A eleição de Luiz Inácio Lula da Silva (PT) consolida a onda de esquerda na América Latina, que havia sido turbinada pelos triunfos recentes na região.
Um olhar sobre o mapa do subcontinente revela que, entre os principais países da região, 10 têm ou terão governos de esquerda - além do Brasil, onde Lula assume em 1º de janeiro, Colômbia (Gustavo Petro), Chile (Gabriel Boric), Peru (Pedro Castillo), Argentina (Alberto Fernández), Bolívia (Luiz Arce), México (Andrés Manuel López Obrador), Venezuela (Nicolás maduro), Nicarágua (Daniel Ortega) e Cuba (Miguel Díaz-Canel).
Apenas três entre os principais países mantêm governos de direita: Uruguai (Luis Lacalle Pou), Paraguai (Mario Abdo Benítez) e Equador (Guillerme Lasso).
Em junho, a vitória de Petro na Colômbia, nação historicamente governada por elites conservadoras, sinalizava a consolidação dessa guinada, iniciada no Chile e que teve continuidade no Peru. Esses três países, assim como o Brasil, vivem profunda polarização política, que, também como aqui, não acabou com a eleição e traz profundas dificuldades para os eleitos governarem.
No Chile, a nova Constituição, apoiada por Boric, foi rejeitada em referendo. O próprio presidente também foi obrigado a definir medidas na contramão das promessas de campanha. E, no Peru, Castillo já sobreviveu a duas tentativas de impeachment em pouco mais de um ano de mandato.

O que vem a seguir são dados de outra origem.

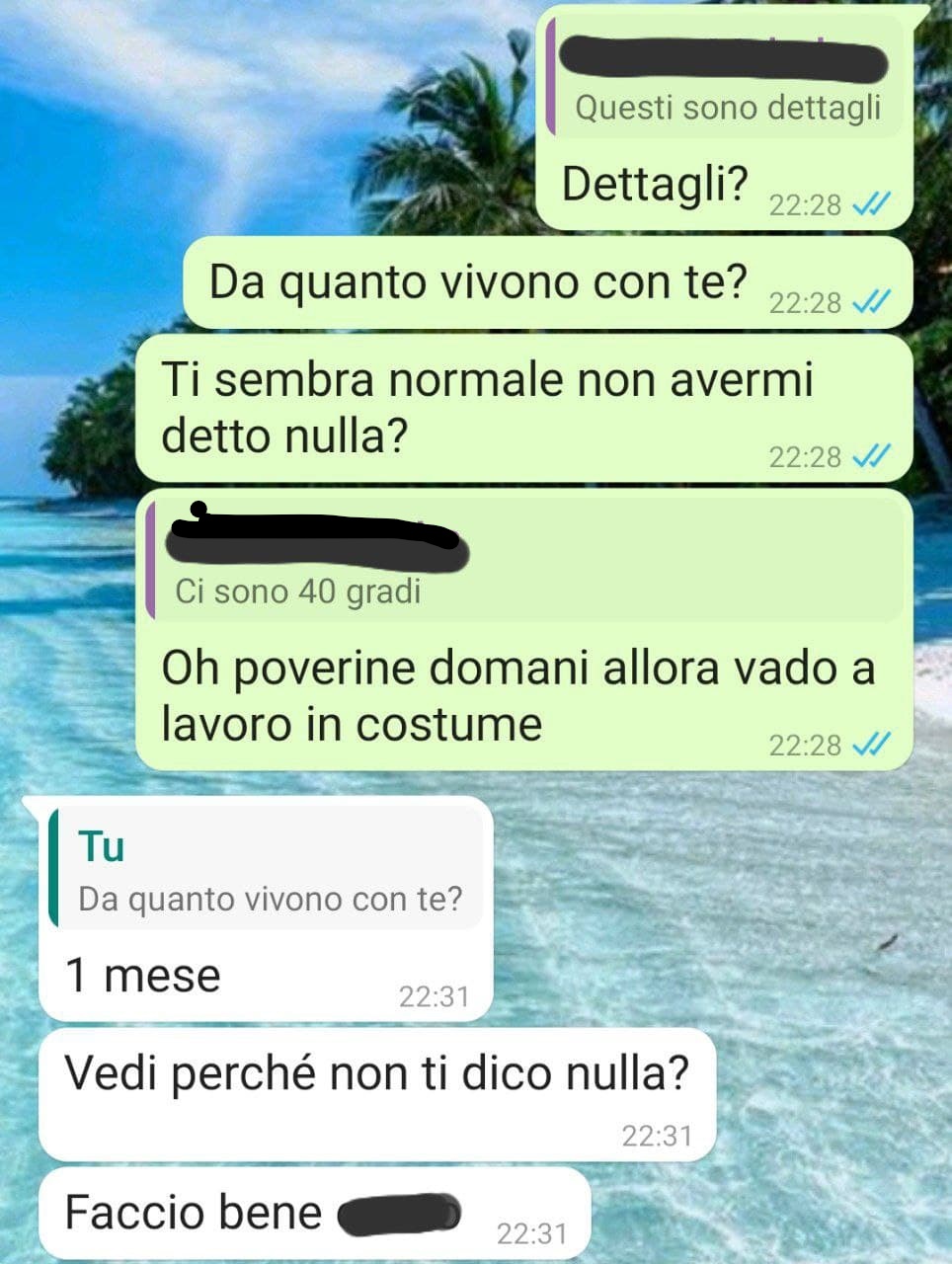
Task: Tap the 22:31 timestamp under '1 mese'
Action: point(434,996)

As esquerdas que voltam ao poder anos depois de uma maré vermelha, no início dos anos 2000, são também diferentes daquelas que governaram nos primeiros tempos deste século. Buscaram se afastar, em sua maioria, de modelos tirânicos, como Cuba, Venezuela e Nicarágua. Também adquirem tons diversos - não é possível colocar Lula no mesmo barco de Petro, Boric ou Fernández. Cada um tem sua história, e os países que ora governam exibem diferentes níveis de fragilidades, ainda que "hermanados" por corrupção, inflação, perda de poder aquisitivo e desigualdade social, a primeira histórica, as três últimas aprofundadas pela pandemia.
Além de não tergiversar sobre direitos humanos e liberdade de expressão, a esquerda atual, do qual o Chile é principal exemplo, aprendeu que, para governar em democracias, é preciso, por vezes, fazer concessões e concertações. No Brasil, não há nada pacificado. Tentativas de controle da imprensa por vezes aparecem em discursos. E concertação é algo praticamente impossível de se pensar, ao menos, por enquanto.

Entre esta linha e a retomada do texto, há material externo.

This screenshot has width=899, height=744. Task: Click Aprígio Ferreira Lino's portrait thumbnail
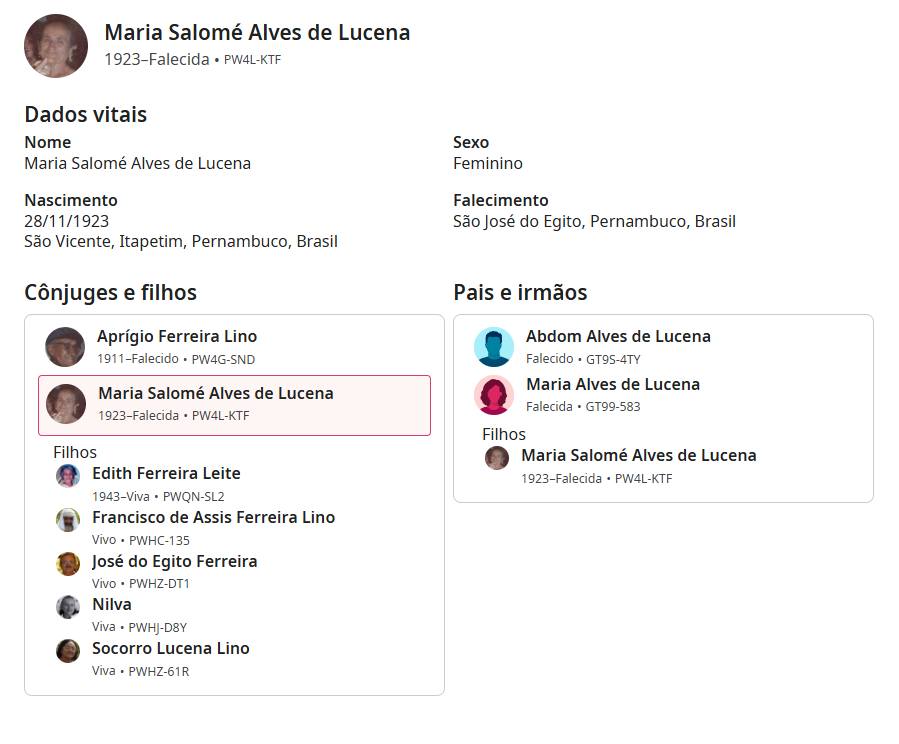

O Brasil é o maior país da América Latina, potência econômica na região. Para onde vai, costuma inspirar os vizinhos.
Para política externa, Lula, em seu plano de governo, adota expressões de suas duas gestões anteriores - a mais conhecida delas "diplomacia ativa e altiva" -, o que pressupõe um compromisso de compartilhar a liderança com os pares da região e o resgate de ideias como a proposta do Conselho de Defesa Sul-americano, da extinta Unasul, a busca de uma ponte com o México pelo estabelecimento da Comunidade de Estados Latino-Americanos e Caribenhos (Celac) e um olhar para o vilipendiado Mercosul.
Mas a região não é a mesma da primeira década do século 21. Alguns países, como Chile, Equador e Colômbia, viveram revoluções por maior igualdade. É uma América Latina de população cansada de experiências econômicas e políticas. Padeceu na covid-19, especialmente Brasil, Peru e Colômbia. Dependente das exportações de commodities e observa com apreensão o crescimento menor da China.